TlpB mutants in the urea binding site have reduced or no response to acid while a reengineered urea-mimetic mutant remains responsive to acid. (A) Video chemotaxis assay tracks of individual wild type H. pylori shown for 10sec videos with no treatment (control) or HCl treatment. The bacteria showed more linear motion in the control compared to more curving and pausing in the presence of HCl. (B) Results of the chemotaxis video assay for a range of different HCl concentrations using wild type G27 H. pylori. Each dot represents a single video with the stops/sec of each track averaged. (C) Results of the chemotaxis video assay performed with wild type H. pylori (WT), cheA knock out (cheA−), tlpB knock out (tlpB−), tlpB^D114N, tlpB^Y140F and tlpB^K166Q with and without HCl treatment.

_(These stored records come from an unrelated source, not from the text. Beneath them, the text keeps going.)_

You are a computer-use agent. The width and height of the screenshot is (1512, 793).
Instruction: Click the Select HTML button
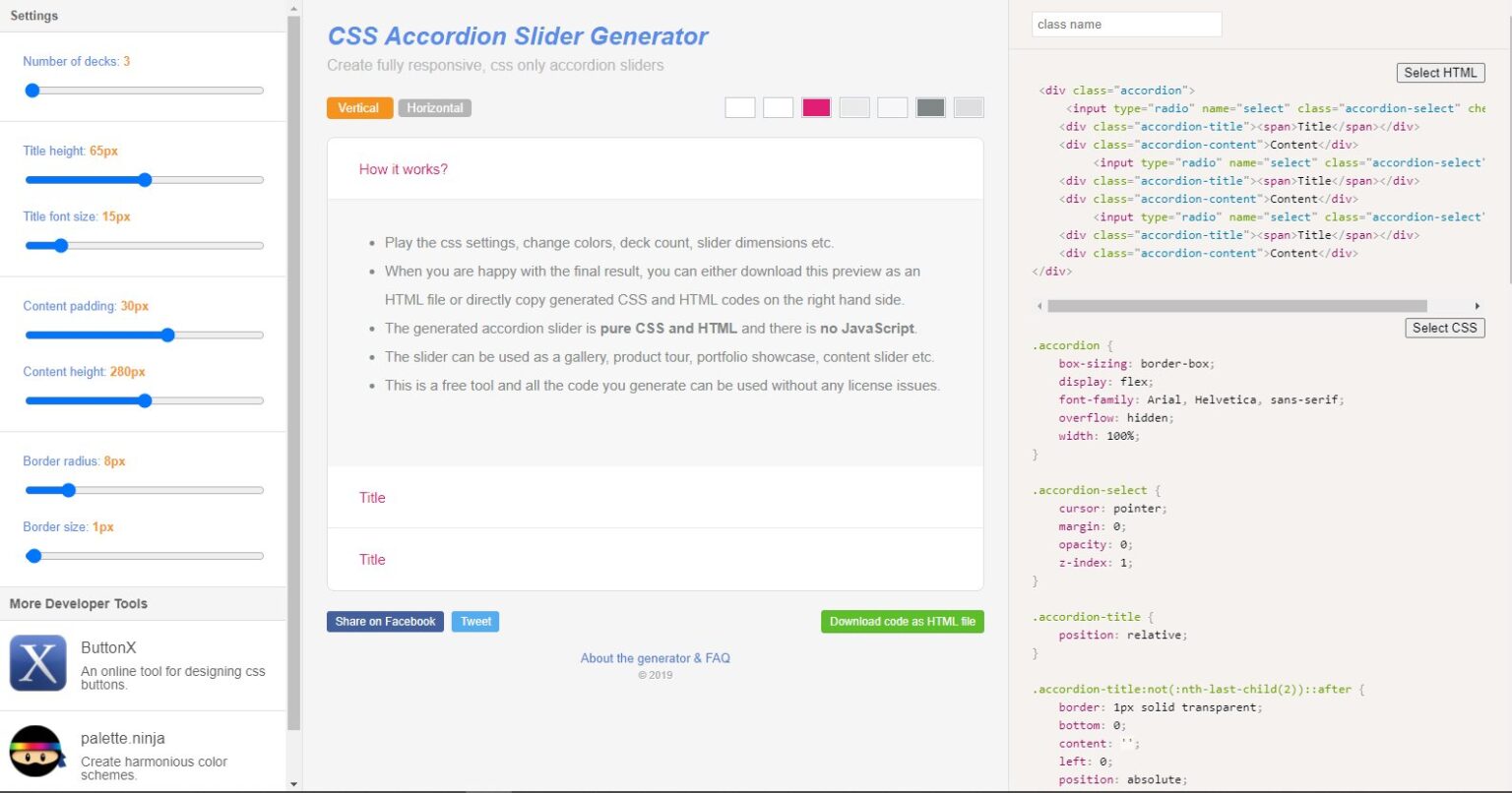click(x=1440, y=72)
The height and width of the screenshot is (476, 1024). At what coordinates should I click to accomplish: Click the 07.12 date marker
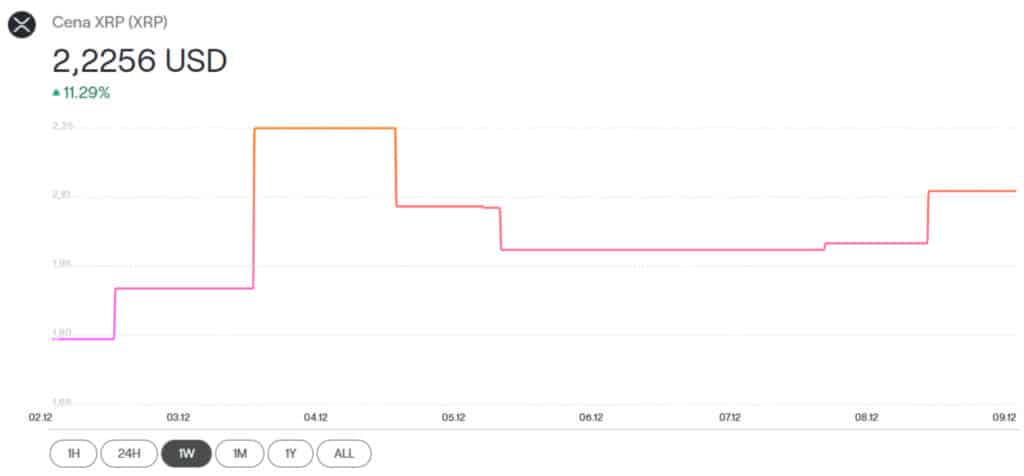[x=729, y=418]
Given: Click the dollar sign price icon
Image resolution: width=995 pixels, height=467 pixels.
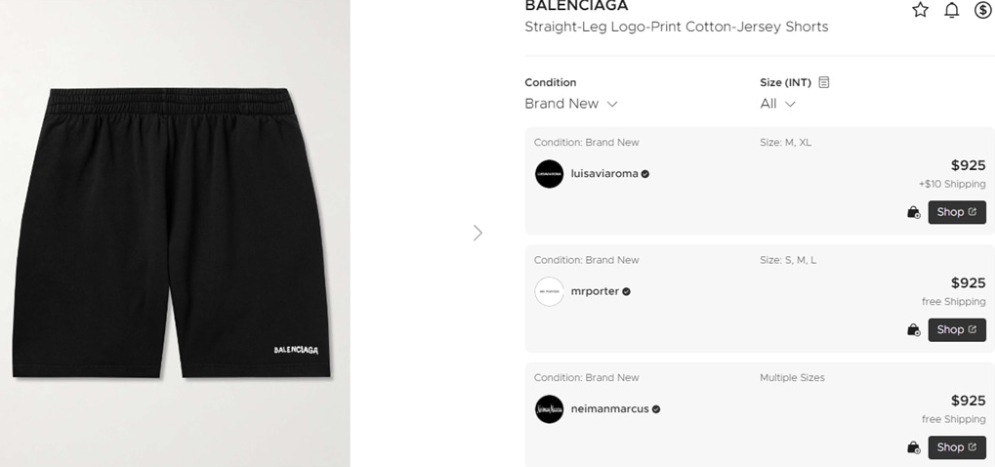Looking at the screenshot, I should 982,9.
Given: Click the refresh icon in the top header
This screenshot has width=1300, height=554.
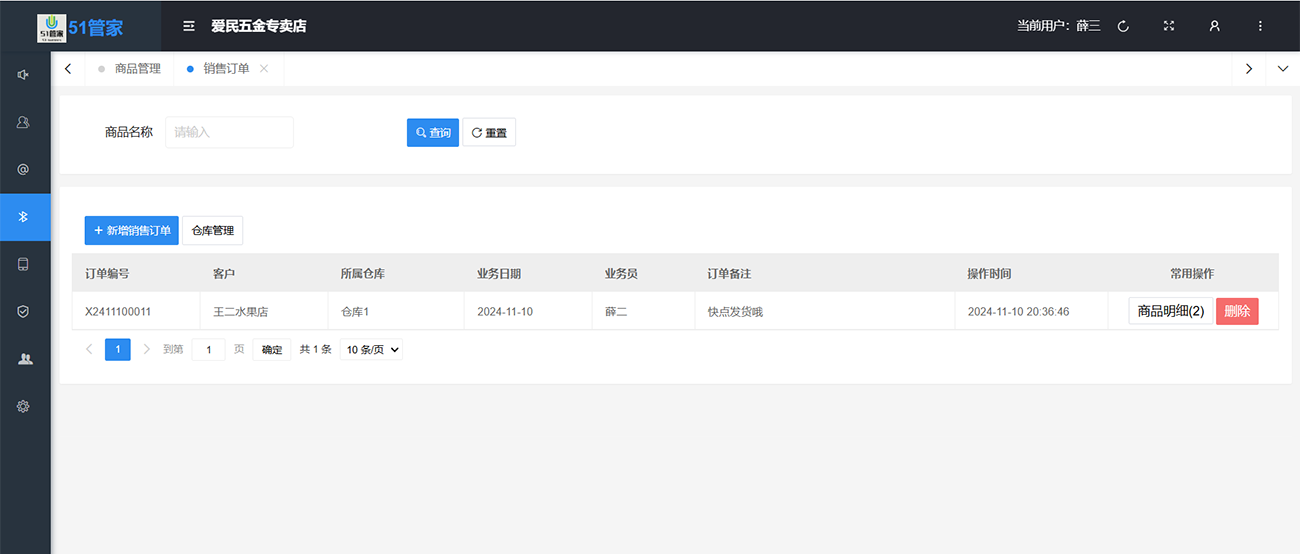Looking at the screenshot, I should [x=1123, y=26].
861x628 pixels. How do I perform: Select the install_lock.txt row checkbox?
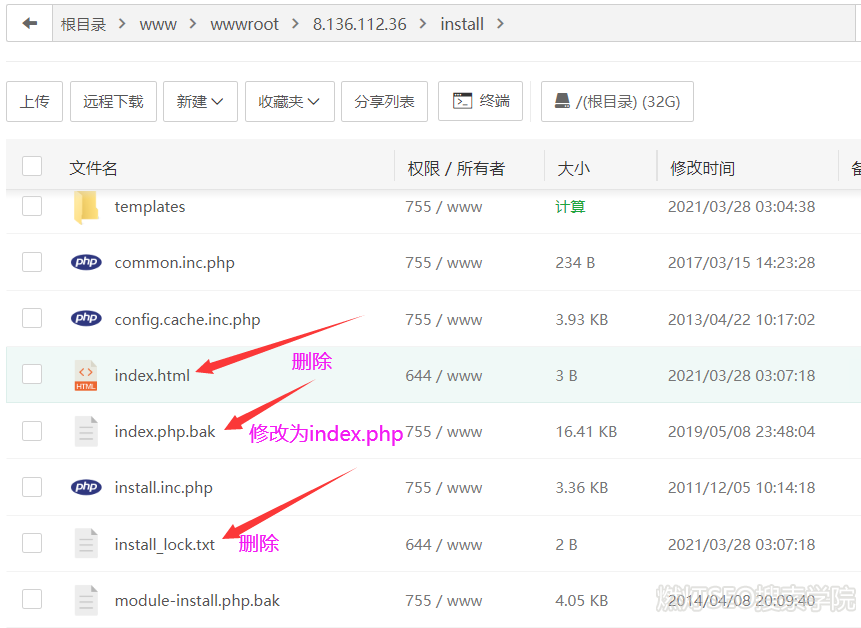pos(32,544)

The HCl treatment results are shown as red dots, the control treatments as black dots. (D) Results of the chemotaxis video assay performed with wild type H. pylori (WT) and tlpB^K166R. An asterisk in C or D indicates that the pair is statistically significantly different using ANOVA with Tukey’s pairwise comparisons (Alpha = 0.01).

Re-engineering the urea binding pocket of TlpB to create a new urea-independent mechanism of acid sensing

If, according to our model, urea occupies a pocket of the TlpB PAS domain and confers stability to the protein in a pH dependent manner, we reasoned that it should be possible to engineer the PAS domain pocket to contain a pH sensitive residue that would mimic urea. We replaced Lys166 with Arg, whose side chain is substantially longer than that of Lys and contains a terminal positively charged guanidinium moiety, which is similar in shape and hydrogen bonding capability to urea. Arg could thus act as a urea mimetic by extending into the urea pocket. This substitution is predicted to maintain the overall charge neutrality of the binding site, with Asp114 in the anionic form and may thus form an internal salt bridge with the carboxylate of Asp114 (Figure 1C), which would prevent urea binding. As predicted, urea did not copurify with TlpB K166R and the mutant protein was not thermally stabilized by urea (Figure 3B). However, when introduced into the H. pylori genome, the tlpB^K166R gene conferred responsiveness to HCl treatment in the video chemotaxis assay (Figure 5D). The acid-responsiveness of the tlpB^K166R strain is consistent with the introduced arginine residue contributing to a urea-mimetic acid sensing PAS domain.

Discussion

Before the Nobel-winning work of Marshall and Warren (Marshall and Warren, 1984), the human stomach was presumed to be a sterile environment. We now know that the bacterium, H. pylori, inhabits this organ where it can cause a spectrum of ailments. To navigate and persist within its chosen habitat, H. pylori must be able to sense and respond to its harsh acidic environment. A better understanding of H. pylori’s adaptations to life in low pH will propel the design of more effective antibiotic therapies to treat H. pylori infections and prevent infection-associated diseases.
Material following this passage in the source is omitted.